A few days ago I read a wonderful blog post by Tipper over at The Blind Pig & The Acorn blog, and I just can’t seem to stop thinking about it. The blog post is about “Spreading the Love” where she thanks all those who shared comments on her blog in the month of August, and eventually the post gets to talking about yardsales. Tipper asks if anyone has ever had any yard sale experiences, so I’m gonna take it upon myself to throw my hand in the air and yell, “Me, Me”. Evidently, her post triggered a story in my soul that just needs to be told.
When I was young it seemed like every summer we’d have several yardsales, always on the first weekend of the month because that’s when old people and those on assistance got their government checks. Mom always said we really didn’t get rid of anything, or make any money from the yardsales, it was simply a way to trade junk around from one family to another. You see, it always seemed that the same people would come to your yardsales and buy things, and conversely you’d go to their yardsales and buy back things. So really, I suppose you could say that we just leased the junk from each other!
One time when we were little, my brother and I struck upon a great notion. We’d sell grab bags for $1 each. We didn’t tell mom what we had in the bags either, and she just reckoned we had various toys and such in them. Instead, my brother and I just put rocks and dirt and broke up sticks in them. I recall we sold several bags of this and nobody ever returned any of the bags to us for a refund. Mom about had a conniption when she found out we were selling dirt grab bags!
Me and my brother Jason. I think he's getting a little too much joy out of choking me here.
Probably the most memorable event was a yardsale we had when I was about 7 years old or so. We were set up at the junction of Route 33 and 28, there in Judy Gap, West Virginia. That way we’d get more traffic, and thus more customers. As I recall, there were two people selling there that day, us and Johnny Junk. Johnny Junk was an old man who, I believe, lived in his truck, and on which he had a camper that he sold work pants and blankets and pretty much whatever would sell out of the back of it. I never gave it a thought then, but nobody I know ever knew what his real name was, but everyone in the county knew Johnny Junk when you mentioned him. Funny how someone gets a name like that, and that persona overshadows your whole existence. Mom always warned us that he was a dirty old man and she would never let the girls get around him. I don’t know of anything untoward that Johnny Junk ever did, but you know how people talk and us kids gave him a wide berth. I don’t know whatever happened to Johnny Junk, maybe he went to that great yardsale in the sky, or perhaps just loaded up and drove into the sunset looking for another junction from which to peddle his wares.

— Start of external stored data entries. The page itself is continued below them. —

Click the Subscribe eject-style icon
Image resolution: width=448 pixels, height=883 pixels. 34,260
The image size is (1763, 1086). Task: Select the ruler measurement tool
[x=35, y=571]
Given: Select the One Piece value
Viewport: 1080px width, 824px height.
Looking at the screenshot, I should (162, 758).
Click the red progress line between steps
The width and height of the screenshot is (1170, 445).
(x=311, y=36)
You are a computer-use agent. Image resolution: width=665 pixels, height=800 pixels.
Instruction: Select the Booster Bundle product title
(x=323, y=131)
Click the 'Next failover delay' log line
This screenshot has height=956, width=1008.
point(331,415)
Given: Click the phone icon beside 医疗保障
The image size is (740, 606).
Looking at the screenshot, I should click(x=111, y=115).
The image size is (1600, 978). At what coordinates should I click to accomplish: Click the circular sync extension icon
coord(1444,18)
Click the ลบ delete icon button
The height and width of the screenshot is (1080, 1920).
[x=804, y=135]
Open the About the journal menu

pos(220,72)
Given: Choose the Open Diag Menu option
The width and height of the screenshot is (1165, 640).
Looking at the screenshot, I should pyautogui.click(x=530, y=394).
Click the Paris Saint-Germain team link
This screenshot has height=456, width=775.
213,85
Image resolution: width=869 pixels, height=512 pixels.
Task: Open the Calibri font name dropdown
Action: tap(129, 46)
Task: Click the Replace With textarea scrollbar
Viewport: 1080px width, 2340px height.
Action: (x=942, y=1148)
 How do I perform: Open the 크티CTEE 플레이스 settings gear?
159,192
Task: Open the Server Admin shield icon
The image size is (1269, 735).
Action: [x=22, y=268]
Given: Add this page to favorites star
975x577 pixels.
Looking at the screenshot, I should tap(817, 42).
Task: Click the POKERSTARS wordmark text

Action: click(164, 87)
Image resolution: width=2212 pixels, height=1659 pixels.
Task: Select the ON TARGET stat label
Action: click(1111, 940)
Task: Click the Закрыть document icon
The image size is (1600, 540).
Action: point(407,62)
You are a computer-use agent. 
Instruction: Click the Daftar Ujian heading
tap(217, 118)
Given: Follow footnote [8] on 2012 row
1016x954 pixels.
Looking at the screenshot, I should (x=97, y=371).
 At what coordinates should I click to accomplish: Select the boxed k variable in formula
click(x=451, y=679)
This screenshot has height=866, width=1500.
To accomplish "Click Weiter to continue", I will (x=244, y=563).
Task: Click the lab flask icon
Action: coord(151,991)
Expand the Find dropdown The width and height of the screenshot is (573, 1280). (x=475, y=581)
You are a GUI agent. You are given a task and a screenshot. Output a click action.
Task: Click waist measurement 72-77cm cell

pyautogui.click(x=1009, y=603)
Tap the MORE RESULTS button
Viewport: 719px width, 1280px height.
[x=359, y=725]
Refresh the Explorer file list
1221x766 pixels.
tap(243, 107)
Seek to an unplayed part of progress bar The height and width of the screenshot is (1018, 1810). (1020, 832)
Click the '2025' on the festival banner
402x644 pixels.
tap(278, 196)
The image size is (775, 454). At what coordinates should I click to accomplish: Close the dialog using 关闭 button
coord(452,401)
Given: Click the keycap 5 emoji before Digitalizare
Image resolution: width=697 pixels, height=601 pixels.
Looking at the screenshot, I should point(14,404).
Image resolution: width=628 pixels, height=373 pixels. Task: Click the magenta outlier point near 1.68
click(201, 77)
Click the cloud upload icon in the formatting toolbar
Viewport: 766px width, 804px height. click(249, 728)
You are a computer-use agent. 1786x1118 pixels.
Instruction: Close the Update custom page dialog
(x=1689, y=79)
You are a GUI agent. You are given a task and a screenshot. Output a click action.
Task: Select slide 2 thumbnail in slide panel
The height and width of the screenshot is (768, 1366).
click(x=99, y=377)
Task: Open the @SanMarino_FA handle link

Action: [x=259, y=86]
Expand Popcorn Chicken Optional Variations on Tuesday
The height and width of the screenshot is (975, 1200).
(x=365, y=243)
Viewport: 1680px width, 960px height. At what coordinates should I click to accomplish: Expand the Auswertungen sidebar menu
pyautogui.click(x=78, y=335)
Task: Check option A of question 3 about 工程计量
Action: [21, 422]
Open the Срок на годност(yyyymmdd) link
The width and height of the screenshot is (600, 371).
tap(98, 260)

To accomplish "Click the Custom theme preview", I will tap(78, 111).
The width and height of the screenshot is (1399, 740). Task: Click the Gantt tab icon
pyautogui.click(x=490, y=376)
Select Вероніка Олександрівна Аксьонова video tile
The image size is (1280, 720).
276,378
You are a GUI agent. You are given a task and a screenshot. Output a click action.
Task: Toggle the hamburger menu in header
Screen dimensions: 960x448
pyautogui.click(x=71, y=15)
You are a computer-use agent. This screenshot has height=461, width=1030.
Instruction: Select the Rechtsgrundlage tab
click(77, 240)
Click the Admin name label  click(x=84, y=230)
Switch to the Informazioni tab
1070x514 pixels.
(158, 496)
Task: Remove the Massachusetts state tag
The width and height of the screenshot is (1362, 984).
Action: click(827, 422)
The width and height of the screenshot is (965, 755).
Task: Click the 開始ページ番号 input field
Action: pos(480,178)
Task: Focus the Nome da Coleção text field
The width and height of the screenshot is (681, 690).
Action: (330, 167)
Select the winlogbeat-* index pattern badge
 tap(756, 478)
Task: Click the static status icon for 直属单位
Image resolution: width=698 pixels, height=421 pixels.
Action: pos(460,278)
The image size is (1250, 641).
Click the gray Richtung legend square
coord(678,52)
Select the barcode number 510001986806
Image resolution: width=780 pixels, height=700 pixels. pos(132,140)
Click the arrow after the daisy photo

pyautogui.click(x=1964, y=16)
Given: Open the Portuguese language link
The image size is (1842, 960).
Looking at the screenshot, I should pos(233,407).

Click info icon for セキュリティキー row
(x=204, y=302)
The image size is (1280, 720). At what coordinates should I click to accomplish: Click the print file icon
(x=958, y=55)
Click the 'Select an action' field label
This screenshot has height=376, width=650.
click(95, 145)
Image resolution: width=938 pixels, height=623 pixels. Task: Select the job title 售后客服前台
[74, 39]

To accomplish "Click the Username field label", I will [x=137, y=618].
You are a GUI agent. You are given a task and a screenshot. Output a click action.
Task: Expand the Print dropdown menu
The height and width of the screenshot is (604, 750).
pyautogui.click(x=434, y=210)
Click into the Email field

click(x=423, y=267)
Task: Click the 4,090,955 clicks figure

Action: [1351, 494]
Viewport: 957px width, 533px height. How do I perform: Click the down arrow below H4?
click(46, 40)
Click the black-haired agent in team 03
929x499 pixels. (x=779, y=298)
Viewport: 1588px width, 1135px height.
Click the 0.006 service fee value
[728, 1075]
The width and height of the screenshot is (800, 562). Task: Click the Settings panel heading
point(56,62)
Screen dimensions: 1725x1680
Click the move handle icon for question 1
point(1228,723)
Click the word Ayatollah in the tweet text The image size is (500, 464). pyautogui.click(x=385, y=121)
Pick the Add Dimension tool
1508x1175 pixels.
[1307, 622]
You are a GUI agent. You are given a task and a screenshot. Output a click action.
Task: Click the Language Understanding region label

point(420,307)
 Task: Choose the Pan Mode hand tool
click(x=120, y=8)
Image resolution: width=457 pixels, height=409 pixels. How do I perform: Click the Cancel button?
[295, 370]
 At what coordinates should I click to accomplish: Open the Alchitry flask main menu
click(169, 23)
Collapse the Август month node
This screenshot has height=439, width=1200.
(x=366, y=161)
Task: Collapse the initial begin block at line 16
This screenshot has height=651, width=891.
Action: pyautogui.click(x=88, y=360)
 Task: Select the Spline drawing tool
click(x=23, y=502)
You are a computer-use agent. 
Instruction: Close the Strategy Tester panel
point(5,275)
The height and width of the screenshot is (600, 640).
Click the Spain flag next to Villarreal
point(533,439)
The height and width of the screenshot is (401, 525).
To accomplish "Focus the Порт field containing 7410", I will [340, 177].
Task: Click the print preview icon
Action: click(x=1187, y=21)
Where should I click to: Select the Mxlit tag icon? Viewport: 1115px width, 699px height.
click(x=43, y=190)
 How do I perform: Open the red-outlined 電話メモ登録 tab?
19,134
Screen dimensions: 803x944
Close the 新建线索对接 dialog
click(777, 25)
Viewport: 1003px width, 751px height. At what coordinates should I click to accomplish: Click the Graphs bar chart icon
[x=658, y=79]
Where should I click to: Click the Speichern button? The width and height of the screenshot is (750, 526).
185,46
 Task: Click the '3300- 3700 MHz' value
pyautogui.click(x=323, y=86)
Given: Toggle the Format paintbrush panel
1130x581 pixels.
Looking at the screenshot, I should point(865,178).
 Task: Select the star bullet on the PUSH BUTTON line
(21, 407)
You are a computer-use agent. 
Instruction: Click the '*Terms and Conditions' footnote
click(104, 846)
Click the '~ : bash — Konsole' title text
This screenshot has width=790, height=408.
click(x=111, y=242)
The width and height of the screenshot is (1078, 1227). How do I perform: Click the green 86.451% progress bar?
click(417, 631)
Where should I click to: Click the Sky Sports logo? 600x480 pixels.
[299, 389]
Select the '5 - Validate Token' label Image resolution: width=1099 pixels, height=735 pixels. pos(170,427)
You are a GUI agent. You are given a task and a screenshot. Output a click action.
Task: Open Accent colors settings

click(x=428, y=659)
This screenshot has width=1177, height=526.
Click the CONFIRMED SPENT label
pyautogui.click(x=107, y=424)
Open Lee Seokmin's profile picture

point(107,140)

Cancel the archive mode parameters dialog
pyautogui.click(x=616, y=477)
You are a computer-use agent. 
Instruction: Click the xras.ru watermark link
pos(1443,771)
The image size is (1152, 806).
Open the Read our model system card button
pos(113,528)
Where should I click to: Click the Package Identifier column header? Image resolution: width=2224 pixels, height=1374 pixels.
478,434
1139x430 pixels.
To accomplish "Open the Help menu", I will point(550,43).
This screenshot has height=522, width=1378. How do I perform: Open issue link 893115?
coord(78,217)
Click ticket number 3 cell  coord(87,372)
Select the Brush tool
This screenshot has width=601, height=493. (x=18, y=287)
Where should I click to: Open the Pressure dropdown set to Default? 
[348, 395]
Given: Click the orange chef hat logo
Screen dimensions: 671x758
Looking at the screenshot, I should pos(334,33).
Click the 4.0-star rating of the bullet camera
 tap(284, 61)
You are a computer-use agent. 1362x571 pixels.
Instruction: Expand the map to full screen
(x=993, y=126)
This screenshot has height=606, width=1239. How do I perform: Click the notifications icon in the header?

Getting back to my story, at this yardsale, Mom had for sale two end tables that were kind of shaped like a barrel, only the sides were simply slats with about a 4 inch opening in between each slat. It was getting late in the afternoon and I was tired and wanted to go to the store to get me some hot sausages (yes, I really was obsessed with hot sausages when I was a kid), and I got to playing around the stand tables. Somehow, I got the bright idea that I could climb inside of these end tables and could pretend that I was locked in a cage. Well, I started to squirm my way into the table but could only get my head in so figuring I’d give it up for a bad idea, I started to go find something else to do only to find my head was stuck between the slats of the end table! I contorted and twisted but nothing would free me of this trap, so I did what any distraught child would do, I started to scream for mom! As luck would have it, just about that same time we got a customer and he was interested in the end tables. Undoubtedly, he would have bought them, except there was a mouthy, little urchin stuck halfway inside of one of them. Mom tried and tried to free me from the table but all there was to it was that I was stuck. People are always saying that the Burns’ have abnormally large heads so apparently my head chose that very afternoon to pull a “grinch” and grow three times it size. Well, the man who was going to buy the tables saw me and just about cracked up. Had I not been so worried that they were going to cut my head off, as my brother suggested, I’d probably have given him a good cussing.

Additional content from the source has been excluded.